Exercise.
The answer is a stretch of the material below, returned exactly: the line containing "[tabpanel] (353, 1445)", the line containing "About Us (579, 2052)", and all lines between.

Data records.
= Beginning of Section =

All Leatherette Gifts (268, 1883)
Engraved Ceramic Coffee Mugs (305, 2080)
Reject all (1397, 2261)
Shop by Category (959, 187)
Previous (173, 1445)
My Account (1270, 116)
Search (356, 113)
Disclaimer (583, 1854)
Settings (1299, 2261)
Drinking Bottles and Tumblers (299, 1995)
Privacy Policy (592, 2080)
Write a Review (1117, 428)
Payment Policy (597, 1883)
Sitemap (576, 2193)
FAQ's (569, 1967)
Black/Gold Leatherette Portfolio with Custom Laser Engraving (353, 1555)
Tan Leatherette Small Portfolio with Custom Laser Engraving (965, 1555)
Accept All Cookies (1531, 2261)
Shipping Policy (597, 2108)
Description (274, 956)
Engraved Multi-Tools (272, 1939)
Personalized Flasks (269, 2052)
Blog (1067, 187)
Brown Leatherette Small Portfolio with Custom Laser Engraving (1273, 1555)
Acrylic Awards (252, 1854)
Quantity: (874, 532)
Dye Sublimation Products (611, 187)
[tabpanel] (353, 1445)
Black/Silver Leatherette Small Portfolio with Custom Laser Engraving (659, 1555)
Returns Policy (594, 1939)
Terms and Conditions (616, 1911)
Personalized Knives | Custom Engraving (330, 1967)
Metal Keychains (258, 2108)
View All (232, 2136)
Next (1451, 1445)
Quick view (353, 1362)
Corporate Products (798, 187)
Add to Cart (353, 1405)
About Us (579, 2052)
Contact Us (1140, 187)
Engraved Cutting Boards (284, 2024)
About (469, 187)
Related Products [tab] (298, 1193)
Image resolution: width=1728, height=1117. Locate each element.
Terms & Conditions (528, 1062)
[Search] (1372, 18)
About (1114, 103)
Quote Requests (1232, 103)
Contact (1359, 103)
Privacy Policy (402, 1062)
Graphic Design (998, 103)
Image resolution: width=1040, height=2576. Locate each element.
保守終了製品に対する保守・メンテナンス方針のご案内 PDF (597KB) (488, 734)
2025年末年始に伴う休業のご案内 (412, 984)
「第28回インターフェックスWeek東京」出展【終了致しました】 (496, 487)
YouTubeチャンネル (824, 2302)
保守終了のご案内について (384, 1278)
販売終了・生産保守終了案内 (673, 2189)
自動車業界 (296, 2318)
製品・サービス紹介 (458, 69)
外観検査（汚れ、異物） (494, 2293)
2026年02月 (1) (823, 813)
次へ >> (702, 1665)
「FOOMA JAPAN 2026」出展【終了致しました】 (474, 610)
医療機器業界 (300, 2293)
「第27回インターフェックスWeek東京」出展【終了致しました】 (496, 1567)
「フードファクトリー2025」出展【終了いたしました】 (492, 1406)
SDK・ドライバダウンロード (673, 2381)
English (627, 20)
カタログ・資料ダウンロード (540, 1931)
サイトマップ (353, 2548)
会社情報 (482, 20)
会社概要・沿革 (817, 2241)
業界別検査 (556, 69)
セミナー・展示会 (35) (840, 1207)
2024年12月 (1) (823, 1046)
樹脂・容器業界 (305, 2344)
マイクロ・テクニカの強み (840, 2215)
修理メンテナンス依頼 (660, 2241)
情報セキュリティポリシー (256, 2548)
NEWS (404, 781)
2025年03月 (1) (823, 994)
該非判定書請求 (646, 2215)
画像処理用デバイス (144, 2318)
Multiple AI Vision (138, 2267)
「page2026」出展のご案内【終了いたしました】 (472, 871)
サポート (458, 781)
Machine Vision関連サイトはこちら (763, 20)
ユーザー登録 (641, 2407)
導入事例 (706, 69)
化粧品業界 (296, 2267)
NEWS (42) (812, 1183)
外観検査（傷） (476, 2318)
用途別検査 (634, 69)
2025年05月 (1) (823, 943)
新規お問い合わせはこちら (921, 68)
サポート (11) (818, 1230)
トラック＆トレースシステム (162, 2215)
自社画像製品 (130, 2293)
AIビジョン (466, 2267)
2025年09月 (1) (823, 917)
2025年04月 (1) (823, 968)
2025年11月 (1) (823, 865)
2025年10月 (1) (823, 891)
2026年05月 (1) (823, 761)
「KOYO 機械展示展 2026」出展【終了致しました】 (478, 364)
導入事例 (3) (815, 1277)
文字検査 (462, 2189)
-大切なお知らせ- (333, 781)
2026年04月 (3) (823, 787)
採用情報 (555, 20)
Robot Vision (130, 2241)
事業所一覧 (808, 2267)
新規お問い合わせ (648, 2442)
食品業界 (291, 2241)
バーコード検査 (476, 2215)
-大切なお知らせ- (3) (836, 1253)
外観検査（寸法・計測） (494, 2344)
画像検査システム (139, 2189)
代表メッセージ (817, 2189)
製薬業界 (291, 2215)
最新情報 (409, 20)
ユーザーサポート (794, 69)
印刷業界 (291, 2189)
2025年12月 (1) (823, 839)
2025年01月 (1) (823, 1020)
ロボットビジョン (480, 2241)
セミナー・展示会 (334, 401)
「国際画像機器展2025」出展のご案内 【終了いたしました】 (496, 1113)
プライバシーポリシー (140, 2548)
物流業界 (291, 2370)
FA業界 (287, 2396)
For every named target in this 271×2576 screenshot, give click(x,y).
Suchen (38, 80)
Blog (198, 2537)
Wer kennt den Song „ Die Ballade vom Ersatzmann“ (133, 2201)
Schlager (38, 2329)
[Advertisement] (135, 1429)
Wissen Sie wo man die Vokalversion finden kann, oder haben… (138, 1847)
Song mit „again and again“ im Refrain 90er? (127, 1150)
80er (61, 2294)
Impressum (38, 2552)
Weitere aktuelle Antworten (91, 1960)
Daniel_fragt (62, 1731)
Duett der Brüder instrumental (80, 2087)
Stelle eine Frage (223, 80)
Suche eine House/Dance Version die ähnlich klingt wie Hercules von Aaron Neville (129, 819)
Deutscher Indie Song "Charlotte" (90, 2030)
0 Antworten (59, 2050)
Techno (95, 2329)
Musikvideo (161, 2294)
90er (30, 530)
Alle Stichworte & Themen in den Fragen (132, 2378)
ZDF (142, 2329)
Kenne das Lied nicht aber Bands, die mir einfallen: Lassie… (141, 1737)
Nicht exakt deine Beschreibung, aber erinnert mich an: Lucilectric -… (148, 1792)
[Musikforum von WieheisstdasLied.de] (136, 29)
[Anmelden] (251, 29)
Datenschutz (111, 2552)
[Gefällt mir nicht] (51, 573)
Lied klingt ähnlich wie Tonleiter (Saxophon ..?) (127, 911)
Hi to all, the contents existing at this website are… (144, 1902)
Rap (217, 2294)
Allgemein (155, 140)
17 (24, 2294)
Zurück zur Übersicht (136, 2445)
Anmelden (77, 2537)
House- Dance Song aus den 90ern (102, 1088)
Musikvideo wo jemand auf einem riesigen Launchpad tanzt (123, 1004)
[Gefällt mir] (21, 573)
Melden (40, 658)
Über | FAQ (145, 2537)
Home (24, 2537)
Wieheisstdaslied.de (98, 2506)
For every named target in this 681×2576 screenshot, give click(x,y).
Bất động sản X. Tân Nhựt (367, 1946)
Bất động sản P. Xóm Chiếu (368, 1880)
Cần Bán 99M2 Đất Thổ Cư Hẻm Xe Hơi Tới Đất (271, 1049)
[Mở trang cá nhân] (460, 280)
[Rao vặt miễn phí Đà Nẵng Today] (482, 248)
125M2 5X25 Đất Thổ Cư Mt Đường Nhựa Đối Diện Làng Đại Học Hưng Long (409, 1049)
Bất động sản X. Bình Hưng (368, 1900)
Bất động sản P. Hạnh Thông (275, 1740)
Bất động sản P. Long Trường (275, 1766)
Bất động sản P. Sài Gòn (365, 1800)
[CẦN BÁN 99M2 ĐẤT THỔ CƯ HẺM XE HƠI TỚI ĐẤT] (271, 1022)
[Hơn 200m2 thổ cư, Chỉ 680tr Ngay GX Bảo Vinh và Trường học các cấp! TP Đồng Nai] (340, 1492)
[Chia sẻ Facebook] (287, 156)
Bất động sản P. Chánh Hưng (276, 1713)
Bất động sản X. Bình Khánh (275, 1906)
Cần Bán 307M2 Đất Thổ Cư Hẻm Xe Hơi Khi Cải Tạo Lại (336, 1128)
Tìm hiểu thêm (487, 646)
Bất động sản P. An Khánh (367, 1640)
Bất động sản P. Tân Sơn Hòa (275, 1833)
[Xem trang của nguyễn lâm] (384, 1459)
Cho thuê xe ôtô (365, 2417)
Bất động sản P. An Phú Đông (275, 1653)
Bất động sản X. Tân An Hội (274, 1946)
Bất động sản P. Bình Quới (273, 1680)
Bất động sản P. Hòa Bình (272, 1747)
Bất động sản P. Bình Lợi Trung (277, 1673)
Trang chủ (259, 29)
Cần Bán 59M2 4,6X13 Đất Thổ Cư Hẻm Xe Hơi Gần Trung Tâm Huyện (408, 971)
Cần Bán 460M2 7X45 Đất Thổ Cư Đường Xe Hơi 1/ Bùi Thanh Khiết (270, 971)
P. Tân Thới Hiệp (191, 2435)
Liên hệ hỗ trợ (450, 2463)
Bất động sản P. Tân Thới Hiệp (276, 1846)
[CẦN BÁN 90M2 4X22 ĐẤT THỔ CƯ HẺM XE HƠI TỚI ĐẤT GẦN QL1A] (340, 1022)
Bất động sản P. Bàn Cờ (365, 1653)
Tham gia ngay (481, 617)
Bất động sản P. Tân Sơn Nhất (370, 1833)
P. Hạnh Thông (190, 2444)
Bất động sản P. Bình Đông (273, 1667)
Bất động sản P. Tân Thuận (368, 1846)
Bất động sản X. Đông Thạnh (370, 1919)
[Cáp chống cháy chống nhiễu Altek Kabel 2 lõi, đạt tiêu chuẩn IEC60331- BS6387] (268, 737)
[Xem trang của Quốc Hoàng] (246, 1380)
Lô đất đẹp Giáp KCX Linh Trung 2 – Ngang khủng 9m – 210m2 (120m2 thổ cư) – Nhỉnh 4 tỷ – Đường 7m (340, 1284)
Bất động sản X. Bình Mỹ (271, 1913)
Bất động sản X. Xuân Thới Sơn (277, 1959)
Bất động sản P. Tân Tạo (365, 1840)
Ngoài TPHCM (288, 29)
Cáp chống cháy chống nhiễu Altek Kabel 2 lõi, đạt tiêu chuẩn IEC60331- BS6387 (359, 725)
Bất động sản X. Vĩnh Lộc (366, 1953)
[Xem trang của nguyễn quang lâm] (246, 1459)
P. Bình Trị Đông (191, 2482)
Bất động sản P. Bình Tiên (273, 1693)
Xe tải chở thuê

= End of Section =

Worked solution.
[tabpanel] (353, 1445)
Black/Silver Leatherette Small Portfolio with Custom Laser Engraving (659, 1555)
Returns Policy (594, 1939)
Terms and Conditions (616, 1911)
Personalized Knives | Custom Engraving (330, 1967)
Metal Keychains (258, 2108)
View All (232, 2136)
Next (1451, 1445)
Quick view (353, 1362)
Corporate Products (798, 187)
Add to Cart (353, 1405)
About Us (579, 2052)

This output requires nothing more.